Among the more puzzling contributions was Fullbrook's mathematical analysis of market values. He claims that market values need to be represented by a "Boolean rather than Euclidean" structure, citing an analogy with probability theory. However probability uses the mathematics of measure theory, not the 0 / 1 mathematics of Boolean algebra. You could capture the changing market values of goods, services, and assets, with a time dependent measure (= way of assigning monetary values). Also Fullbrook finds trouble deriving market values from a barter system, but a liquid money system immediately clears up issues of consistency (consider the use of arbitrage to reconcile pairwise currency exchange rates). But I don't see that any of this says much about Piketty's big picture methodology. At most it seems to say that when the market values of assets go up dramatically, as in a financial bubble, then this "capital" part of the economy automatically becomes a bigger fraction of the total economy. True, but then asset deflation has the opposite effect and Piketty is concerned with long term averages.
The real interest lies in how financial bubbles redistribute wealth over a longer period of time: (1) through bailouts of speculators and (2) because insiders know better what is going on and are better able to offload, or short sell, overvalued assets before the bubble bursts. From an analytical point of view, the net result is that there should be different average rates of return to capital depending on the wealth of the capitalist, a fact which Piketty himself cites to partially explain the increasing value of 'r', using the Harvard endowment fund as an example. Thus r₀ could be the 'r' value for the bottom 90% of the population, r₁ for 90% - through 99%, r₂ for 99% through 99.9%, etc., or r(p) could even be a continuous increasing function of the percentile 'p'. Likewise, the savings rate varies with the percentile in a similar manner, so it would better to use such data when available.
Another fact is that rates of return vary with time and asset type, depending on the type of economy, speculation, tax policy, etc. When a small group controls valuable assets with relatively low prices, such as oil throughout much of its history, they can achieve high rates of return, hence rapidly concentrate wealth and power. Conversely the rates of return on overvalued assets, even good ones, can be negative, as so many find out after a bubble has burst. The reviews in this book do not delve much into this critique of Piketty, symbolized by his use of a single average rate of return `r' which masks these critical underlying dynamics.

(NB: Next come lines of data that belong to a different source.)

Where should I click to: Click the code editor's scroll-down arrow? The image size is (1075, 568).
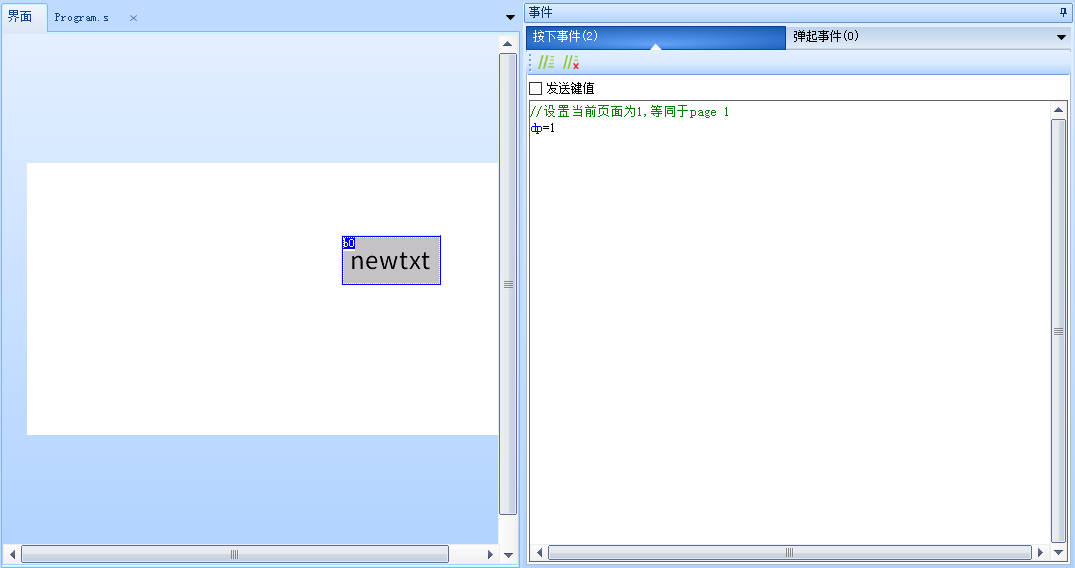point(1059,552)
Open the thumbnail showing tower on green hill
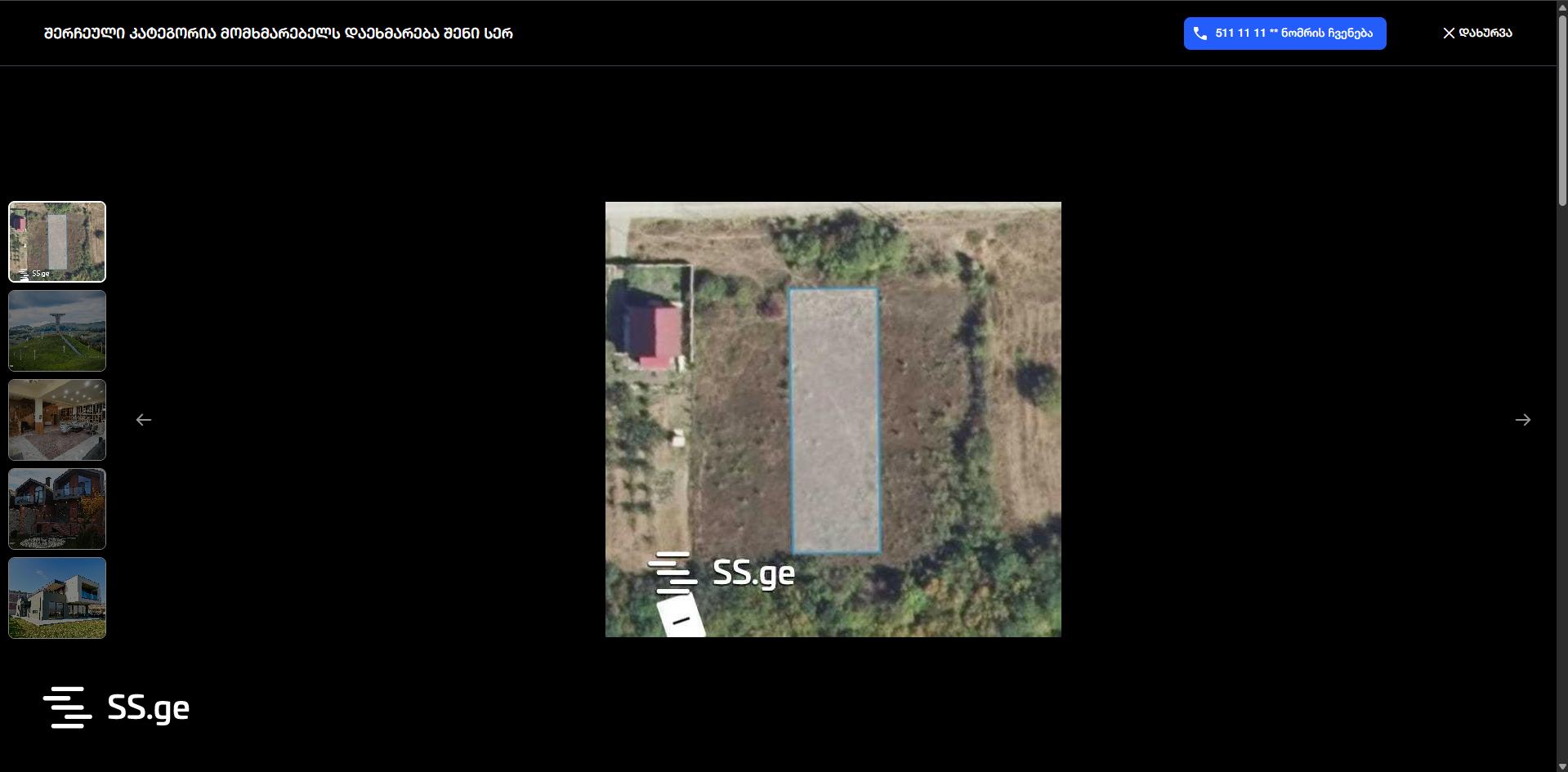Viewport: 1568px width, 772px height. [x=57, y=331]
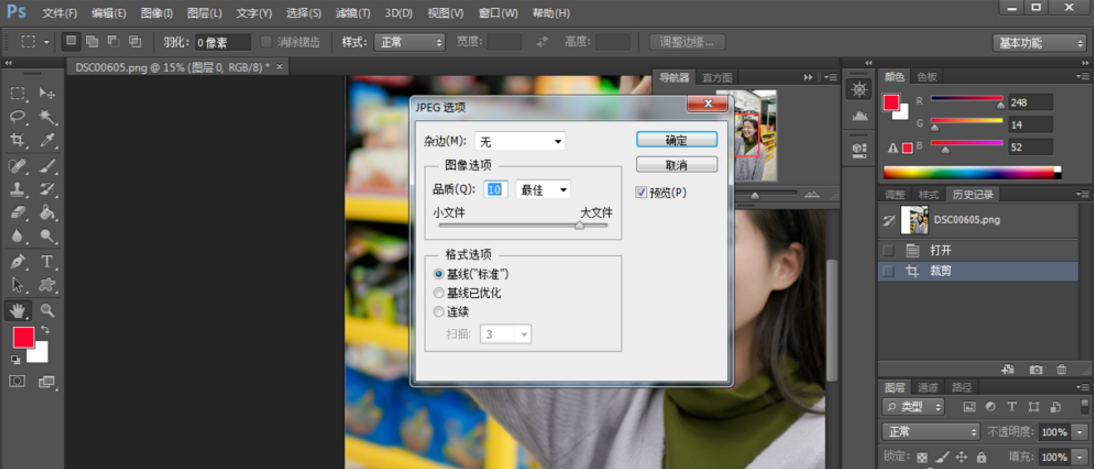
Task: Click the JPEG quality slider handle
Action: click(579, 226)
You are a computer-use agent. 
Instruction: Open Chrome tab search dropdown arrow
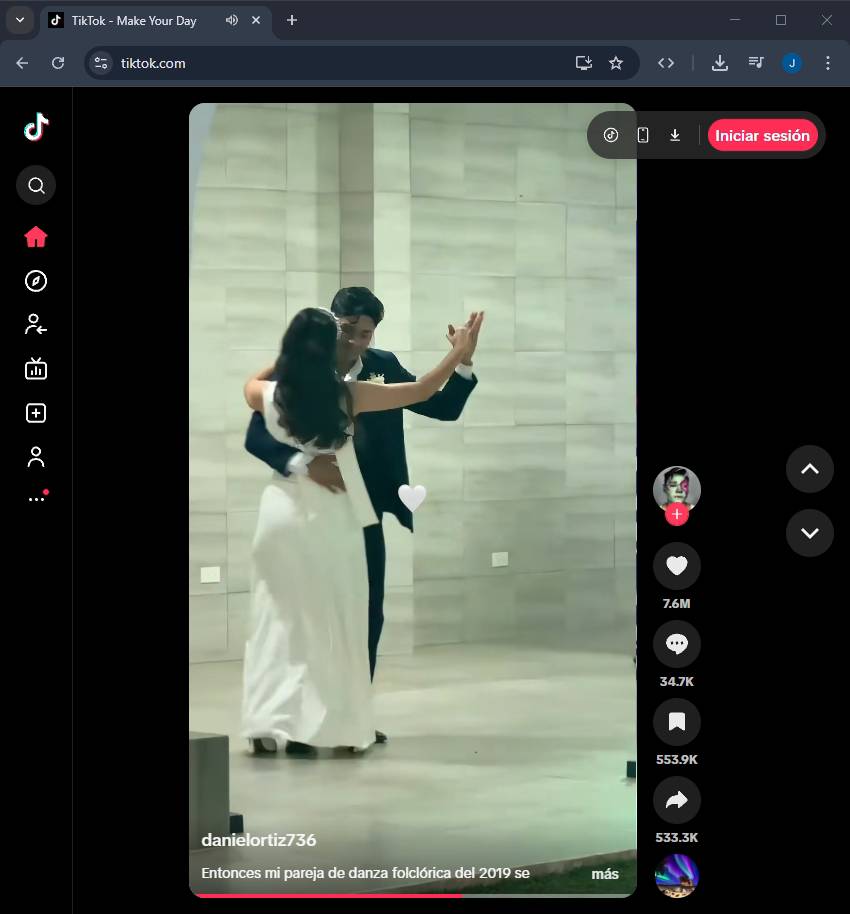point(19,20)
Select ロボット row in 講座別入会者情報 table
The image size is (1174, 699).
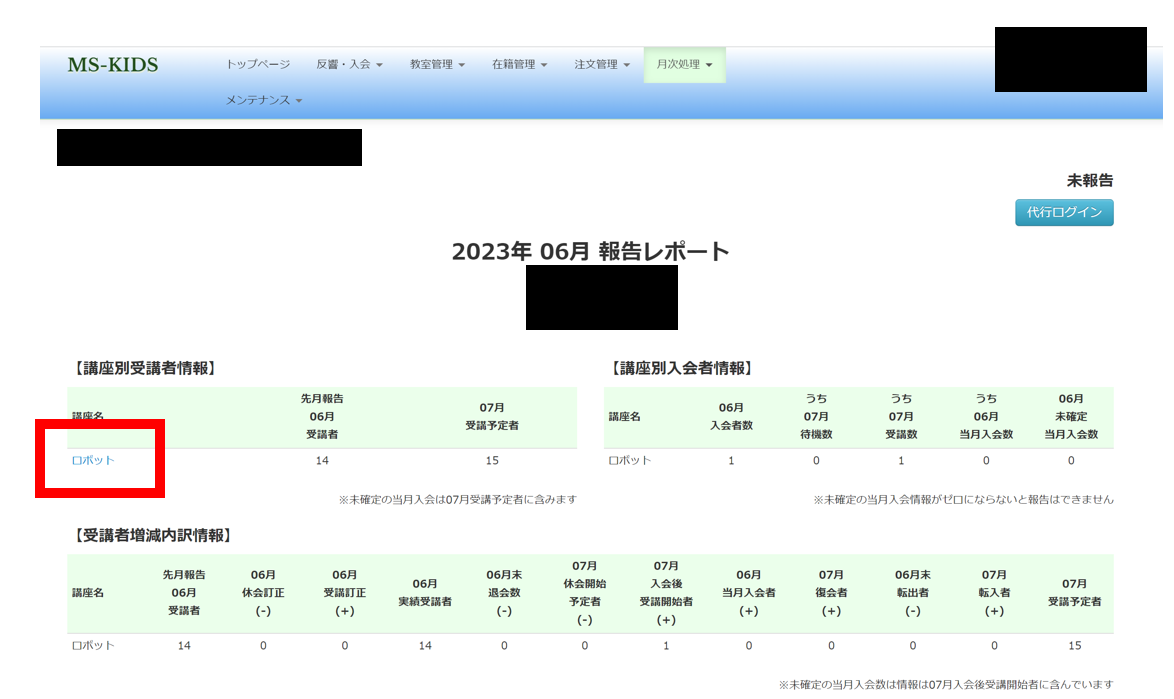(630, 460)
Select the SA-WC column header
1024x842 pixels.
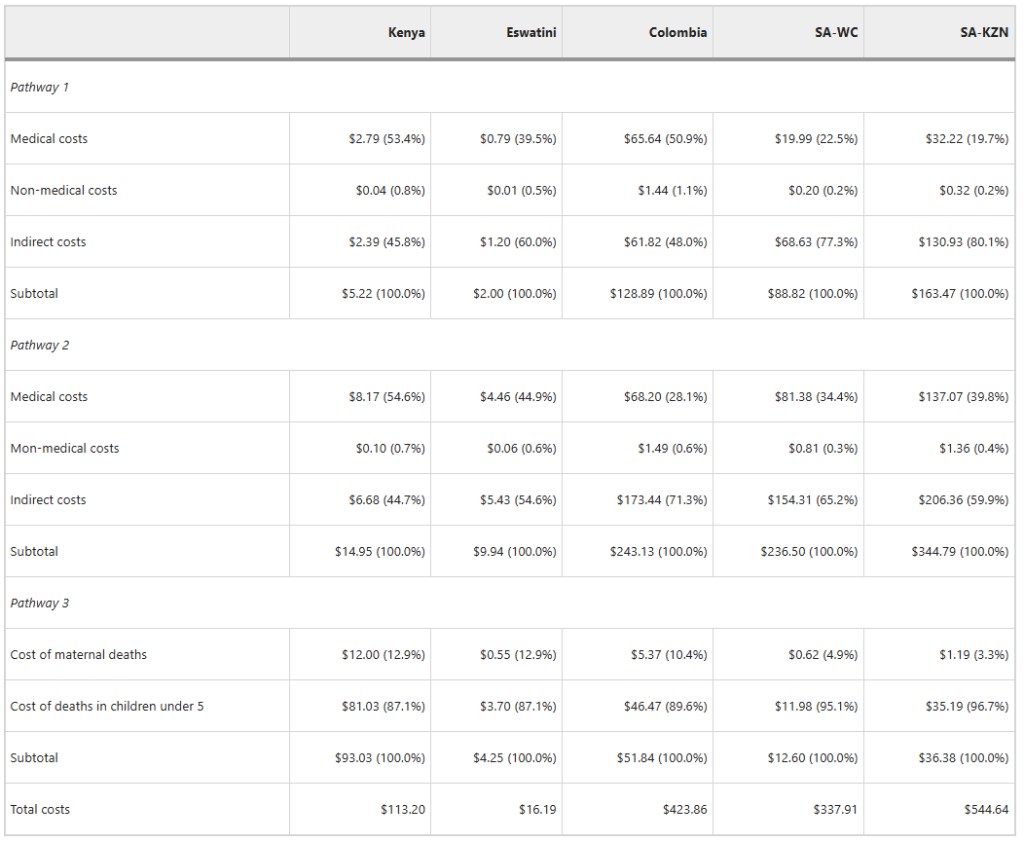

A missing critique of Piketty is on the issue of zero or negative growth, which seems not far off due to natural resource and environmental limits-to-growth. In that case the formula β= s/g cannot be true, and in fact the asymptotic argument fails. Capital would certainly shrink. Consumption would likely be curtailed to keep at least some savings to invest, in addition to provide for maintenance. As productivity drops due to escalating costs, so will profits, and the rate of return 'r', and debt will be far harder to come by. In fact debt plays a huge role in economic growth, investment, speculation, etc., that Piketty fails to consider. Steve Keen's work on debt needs to be included.
As far as critiques of Piketty go, this book is a good starting point, but I expect that much more in depth responses will be forthcoming.